Trente-six ans plus tard, match retour

La date du 21 juin 2018 est "évidemment cochée" en noir sur son agenda. Ce jour-là, "normalement", il sera dans le stade d'Ekaterinboug (Russie) pour pousser les Péruviens face à la France, à l'occasion du deuxième match du groupe C de la Coupe du monde 2018. Il sourit : "C'est clair qu'il y aura de l’émotion, ce n'est pas un match comme les autres, ça me rappellera l’histoire de 1982."

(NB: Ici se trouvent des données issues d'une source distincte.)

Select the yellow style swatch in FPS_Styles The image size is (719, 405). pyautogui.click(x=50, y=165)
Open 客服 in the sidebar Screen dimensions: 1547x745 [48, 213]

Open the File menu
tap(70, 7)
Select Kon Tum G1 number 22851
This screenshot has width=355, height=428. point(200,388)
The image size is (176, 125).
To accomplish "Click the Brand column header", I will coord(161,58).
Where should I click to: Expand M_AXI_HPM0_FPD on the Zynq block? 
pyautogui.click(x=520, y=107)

Dans le pays, c'est un événement car notre équipe n'a pas participé au moindre Mondial depuis 1982. Ça fait trente-six ans, quand même !

Julio César Uribe

à franceinfo

Refroidis par ce qui leur est arrivé ce soir d'avril 1982, les anciens Bleus préfèrent ne pas trop se mouiller au petit jeu des pronostics. "La France est supérieure, mais il y aura une belle équipe en face", lâche Manuel Amoros. "Ce sera plus compliqué que prévu car c'est une équipe qu'on connaît assez peu, qui va jouer certainement jouer en contre, analyse Bruno Bellone. Il n'y aura pas 4-0 en tout cas." Quant à Bernard Genghini (qui porte toujours la moustache), lui voit "un petit succès tricolore" car "il y a beaucoup d'inconnues autour de ces Péruviens version 2018". 

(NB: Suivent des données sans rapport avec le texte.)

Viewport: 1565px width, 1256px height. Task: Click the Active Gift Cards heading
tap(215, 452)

Jaime Duarte se refuse à tout pronostic. "Ça porte malheur, vous savez." Fair-play, Julio César Uribe reconnaît que les Bleus ont "une meilleure équipe que le Pérou." Mais il rappelle, taquin, que "tout est permis dans le football." Juan Carlos Oblitas, l'homme qui crucifia les Bleus sur la pelouse du Parc des Princes, sera lui aussi en tribunes, celle des VIP, en tant que directeur sportif au sein de la Fédération péruvienne de football. 

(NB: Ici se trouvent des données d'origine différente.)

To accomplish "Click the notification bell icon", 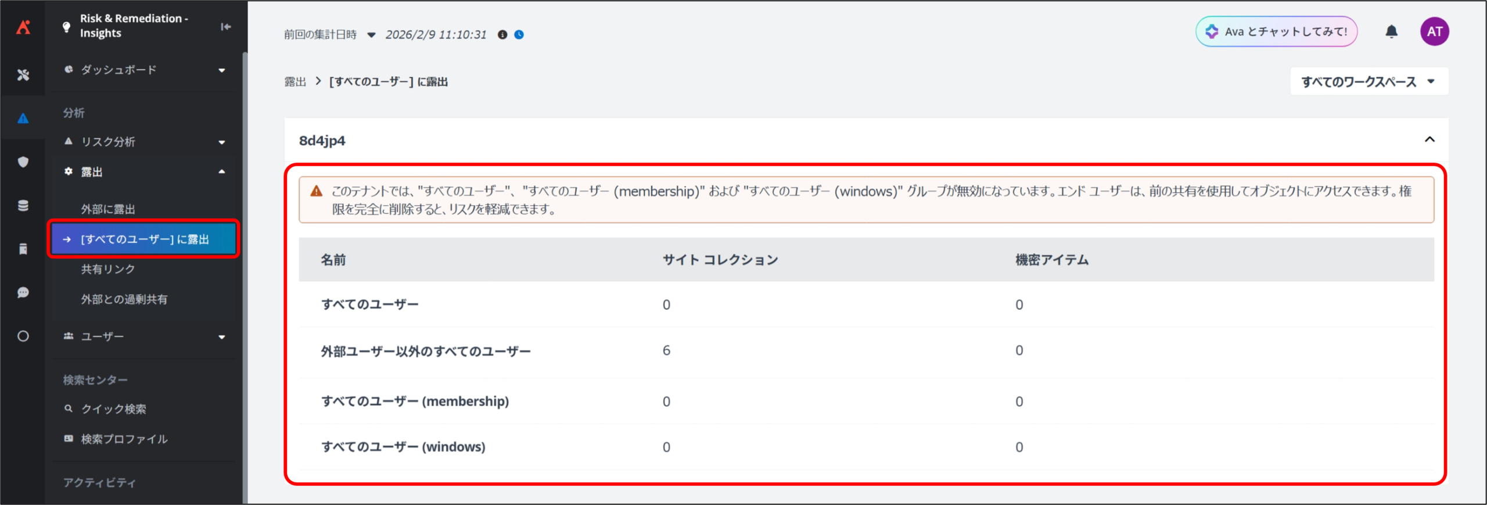I will coord(1391,32).
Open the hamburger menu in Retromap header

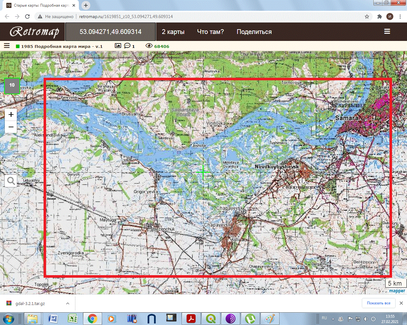tap(387, 31)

Quant aux autres acteurs sud-américains de cette folle soirée parisienne d'avril 1982, pas certain qu'ils se retrouvent tous autour d’un ceviche. Beaucoup sont fâchés aujourd'hui. En cause : une brouille autour d'un possible match truqué. José Velásquez Castillo accuse l'ancien gardien de but Ramón Quiroga (et cinq autres joueurs) d'avoir laissé filer un match de la Coupe du monde 1978 contre l'Argentine en échange d'argent. Quarante ans après, un procès en diffamation (article en espagnol) est toujours en cours. "Disons que je n’ai pas gardé de contact avec tout le monde", nous répond poliment (mais gêné) Julio César Uribe.